Poi i due si dividono: lei va in Senato per ascoltare la discussione a palazzo Madama, lui rimane a Montecitorio per il question time. Dove, guarda caso, si parla di Mes. «Il regolamento non prevede neanche un controllo da parte dell’Europarlamento - incalza Tajani - Personalmente faccio una critica europeista al regolamento perché anche la Banca centrale europea è tenuta a presentarsi regolarmente davanti alla Commissione economica del parlamento europeo». I responsabili del Mes, aggiunge, «sono sciolti da qualsiasi controllo» e per questo «servono cambiamenti più strutturali».

Intanto la Conferenza dei capigruppo della Camera calendarizza l’approdo della riforma del Mes in aula a partire da domani, con la discussione generale.

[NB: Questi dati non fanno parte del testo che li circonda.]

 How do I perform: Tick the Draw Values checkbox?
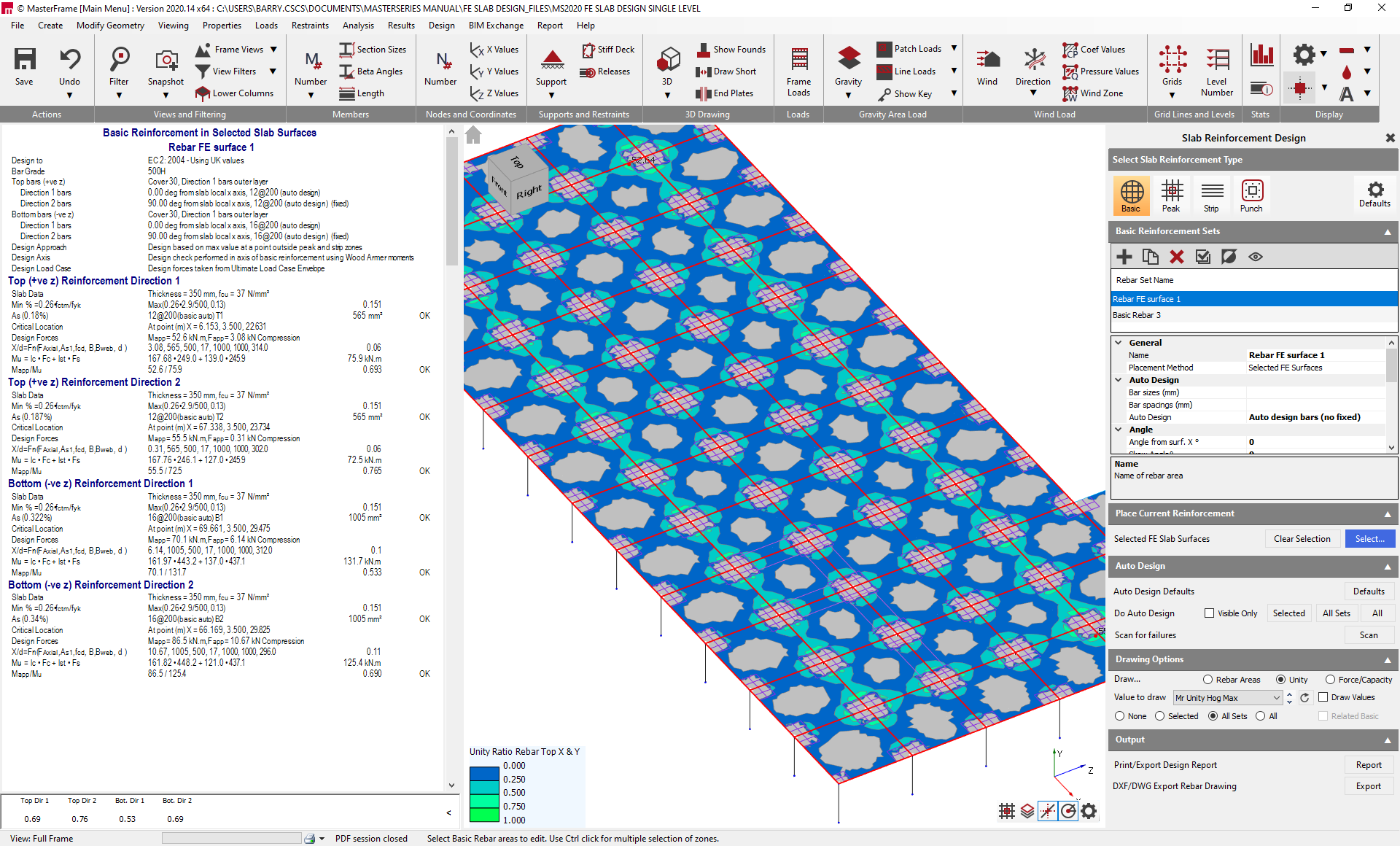1323,697
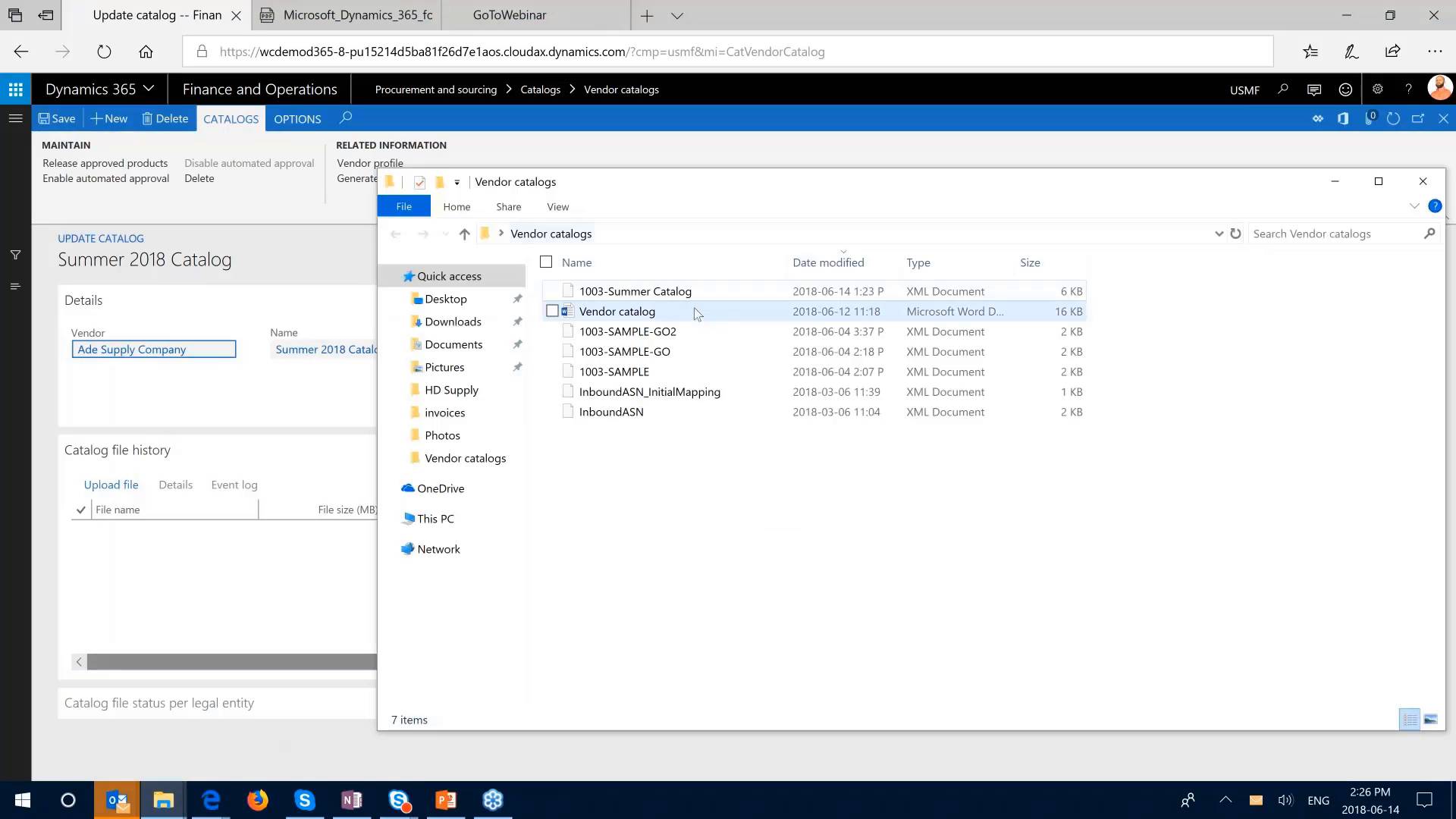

L'esame del provvedimento, con il possibile voto, proseguirà poi da martedì ma per quel giorno il calendario già prevede una serie di proposte di legge, dal voto a distanza alla maternità surrogata, e dunque con ogni probabilità se ne riparlerà più avanti.

«Il Mes non può essere uno strumento emergenziale e il suo utilizzo come sostegno comune al fondo di risoluzione unico per le banche in dissesto andrebbe discusso con altri pilastri del quadro economico finanziario europeo, quali l'unione dei mercati di capitale e l’unione bancaria - insiste il ministro degli Esteri - Il Mes potrebbe anche avere un ruolo nel sostenere investimenti a condizioni favorevoli ed essere attivato in caso di potenziali shock esterni futuri e parte di esso potrebbe essere usata per alimentare il fondo sovrano europeo, ma serve insomma una riforma più ambiziosa, una complessiva e articolata riconfigurazione dell'architettura finanziaria europea».

Poco dopo parla Gentiloni, per il quale «è legittimo discutere quale può essere la funzione del Mes nei prossimi anni, se può essere utilizzato in diverse direzioni» ma «qui abbiamo già un ulteriore utilizzo, che è quello di fornire un paracadute aggiuntivo in caso di crisi bancarie». Per questo, aggiunge, «penso che discutere di possibili evoluzioni future non escluda l’importanza di ratificare quello che c’è oggi».

Ma ormai è un dialogo tra sordi, e non c’è peggior sordo di chi non vuol sentire.